* _任务目标_:
根据所示文本回答:
1. 示例中Hudi用的是哪个版本?
2. Delta Lake写操作示例把数据保存到什么路径?
3. Hudi写操作示例中,RECORDKEY_FIELD_OPT_KEY设成了哪个字段?

* _所示文本_:
=====

Delta Lake和Hudi是当前主流的数据湖产品,并且都支持了Spark的读写操作。本文为您介绍Spark如何处理Delta Lake和Hudi数据。

背景信息

通过以下方面介绍Spark处理Delta Lake和Hudi数据的操作:

准备工作

需要在项目中引入Delta Lake或Hudi相关的pom依赖。

例如,Delta Lake为1.0.0版本,Hudi为0.9.0版本,Scala使用2.12版本。使用Maven构建项目,Delta Lake或Hudi需要添加以下依赖:
  • Delta Lake依赖
    <dependency>
      <groupId>io.delta</groupId>
      <artifactId>delta-core_2.12</artifactId>
      <version>1.0.0</version>
    </dependency>
  • Hudi依赖
    <dependency>
        <groupId>org.apache.hudi</groupId>
        <artifactId>hudi-spark_2.12</artifactId>
        <version>0.9.0</version>
    </dependency>

写操作

Delta Lake或Hudi写操作示例如下:
  • Delta Lake
    val data = spark.range(0, 5)
    data.write.format("delta").save("/tmp/delta-table")
  • Hudi
    val tableName = "hudi_trips_cow"
    val basePath = "file:///tmp/hudi_trips_cow"
    val dataGen = new DataGenerator
    val inserts = convertToStringList(dataGen.generateInserts(10))
    val df = spark.read.json(spark.sparkContext.parallelize(inserts, 2))
    df.write.format("hudi").
      options(getQuickstartWriteConfigs).
      option(PRECOMBINE_FIELD_OPT_KEY, "ts").
      option(RECORDKEY_FIELD_OPT_KEY, "uuid").
      option(PARTITIONPATH_FIELD_OPT_KEY, "partitionpath").
      option(TABLE_NAME, tableName).
      mode(Overwrite).
      save(basePath)

读操作

Delta Lake或Hudi读操作示例如下:
  • Delta Lake
    val df = spark.read.format("delta").load("/tmp/delta-table")
    df.show()
  • Hudi
    val tripsSnapshotDF = spark.
      read.

=====

* _收集材料_:
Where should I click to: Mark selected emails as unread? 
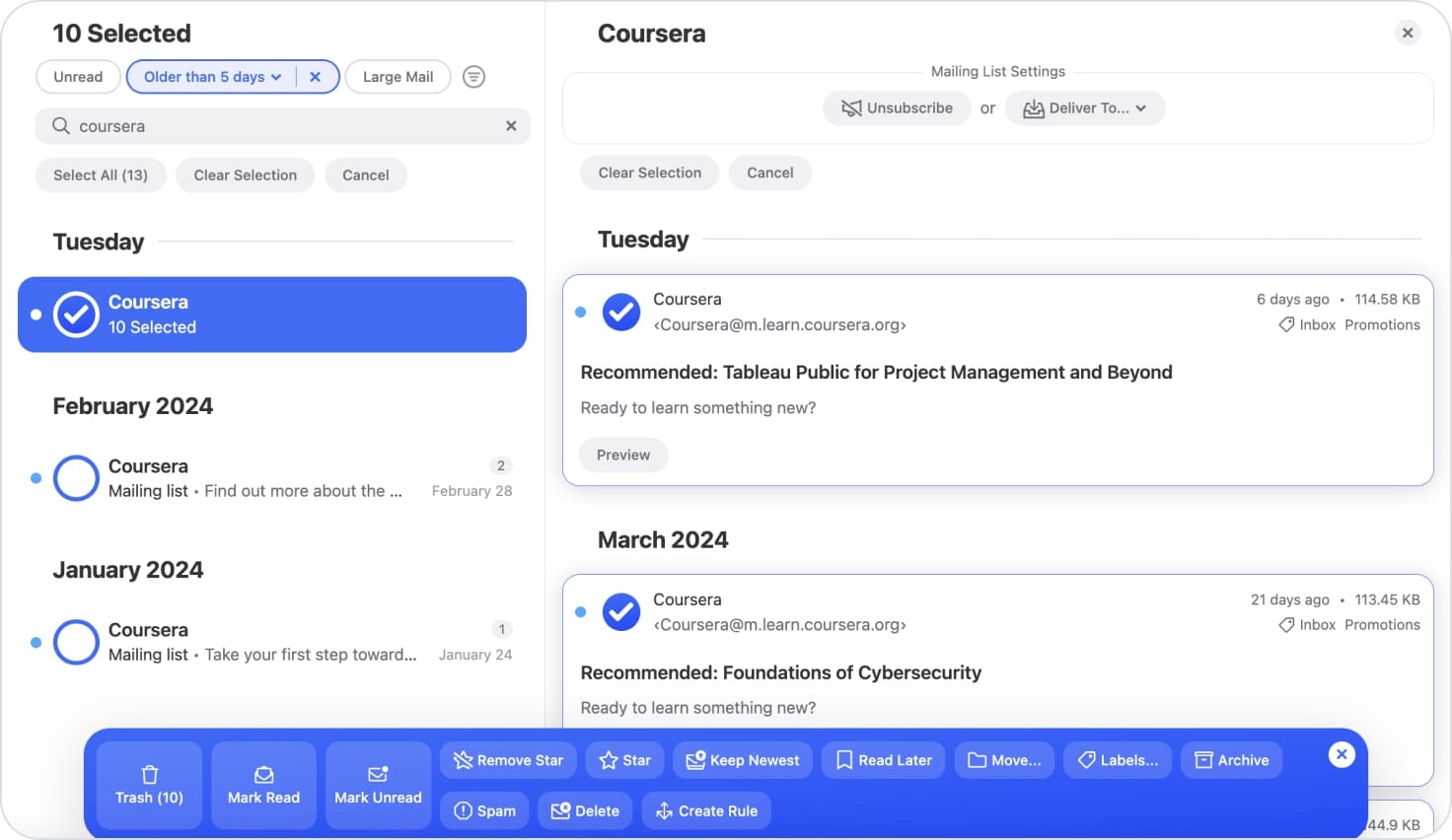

=====

* _任务解答_:
1. 0.9.0版本。
2. /tmp/delta-table
3. uuid